In terms of free speech, the TikTok platform was already yanked out from under you before you ever tried to stand on it. It is easily the *most* heavily narrative-shaped social media platform ever to gain widespread adoption in the West. (Douyin and Weibo and WeChat are even worse, but nobody in America uses those platforms except to talk to family members who are located in countries with extreme levels of government censorship, where everything else is blocked.)

What we should've done, about ten years ago, is put ByteDance on the entity list and make it illegal to conduct financial transactions with them, block their access to Swift, etc. That wouldn't have had much impact on the platform's growth, but it *would* have made TikTok's main source of funding far more obvious to the casual observer, which would simplify certain aspects of this argument.

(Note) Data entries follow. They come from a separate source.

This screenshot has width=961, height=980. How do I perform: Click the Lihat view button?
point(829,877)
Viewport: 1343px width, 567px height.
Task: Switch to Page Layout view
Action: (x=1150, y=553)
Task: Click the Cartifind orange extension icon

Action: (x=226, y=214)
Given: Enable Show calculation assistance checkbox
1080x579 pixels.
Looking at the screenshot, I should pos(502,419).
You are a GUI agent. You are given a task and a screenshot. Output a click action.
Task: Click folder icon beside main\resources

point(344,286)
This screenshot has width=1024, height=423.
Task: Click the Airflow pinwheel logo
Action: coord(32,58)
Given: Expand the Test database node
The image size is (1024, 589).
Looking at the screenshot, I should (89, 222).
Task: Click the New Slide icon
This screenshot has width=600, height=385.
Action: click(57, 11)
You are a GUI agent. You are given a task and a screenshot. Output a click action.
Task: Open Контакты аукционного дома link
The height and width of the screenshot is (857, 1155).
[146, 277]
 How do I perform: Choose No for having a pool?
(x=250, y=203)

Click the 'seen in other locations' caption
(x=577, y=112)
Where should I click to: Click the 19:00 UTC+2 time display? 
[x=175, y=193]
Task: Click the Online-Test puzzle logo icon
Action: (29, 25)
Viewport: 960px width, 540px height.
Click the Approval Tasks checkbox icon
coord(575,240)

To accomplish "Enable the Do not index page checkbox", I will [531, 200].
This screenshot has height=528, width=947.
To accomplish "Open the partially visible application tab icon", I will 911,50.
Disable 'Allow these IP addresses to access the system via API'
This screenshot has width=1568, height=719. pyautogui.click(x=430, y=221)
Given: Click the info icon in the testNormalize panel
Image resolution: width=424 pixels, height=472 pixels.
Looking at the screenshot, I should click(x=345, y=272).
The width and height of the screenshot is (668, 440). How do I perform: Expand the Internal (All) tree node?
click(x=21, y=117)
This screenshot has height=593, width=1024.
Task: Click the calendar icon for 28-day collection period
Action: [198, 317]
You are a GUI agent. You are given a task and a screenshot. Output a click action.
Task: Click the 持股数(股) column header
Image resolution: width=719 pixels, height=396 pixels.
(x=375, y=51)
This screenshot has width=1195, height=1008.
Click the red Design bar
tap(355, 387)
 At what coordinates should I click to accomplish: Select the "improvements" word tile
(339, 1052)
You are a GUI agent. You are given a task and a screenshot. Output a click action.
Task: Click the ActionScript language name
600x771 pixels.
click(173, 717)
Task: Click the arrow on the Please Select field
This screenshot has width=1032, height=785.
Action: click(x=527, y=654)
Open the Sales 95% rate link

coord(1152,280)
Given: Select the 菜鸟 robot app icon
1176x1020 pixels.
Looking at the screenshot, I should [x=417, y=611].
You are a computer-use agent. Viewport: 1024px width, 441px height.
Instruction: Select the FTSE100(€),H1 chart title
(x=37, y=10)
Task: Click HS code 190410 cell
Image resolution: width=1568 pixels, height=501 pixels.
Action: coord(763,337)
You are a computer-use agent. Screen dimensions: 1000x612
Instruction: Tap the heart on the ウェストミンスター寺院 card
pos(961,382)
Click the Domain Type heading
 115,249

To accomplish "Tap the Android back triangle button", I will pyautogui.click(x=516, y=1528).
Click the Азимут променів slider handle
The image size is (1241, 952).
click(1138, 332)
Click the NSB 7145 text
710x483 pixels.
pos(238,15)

Comment Re:Web Devs Hate It (Score 3, Insightful) 36

Web developers have no problem with the less-well-known browsers. We never have to do anything to support them, *they* support the relevant standards and everything just works. It's consistently whatever browser has the most market share that is a perpetual thorn in our collective sides (or to a lesser extent the browsers in the #2 and #3 slots), and that's been true ever since the #1 browser was Netscape Navigator. The people who make the leading browser never think they need to do things in the standard way, because everyone will bend over backwards to make websites work with their browser *anyway* and unfortunately most of the time they're right.

I used to test in half a dozen browsers. I stopped bothering, because I never found any problems with the lesser ones. Ever.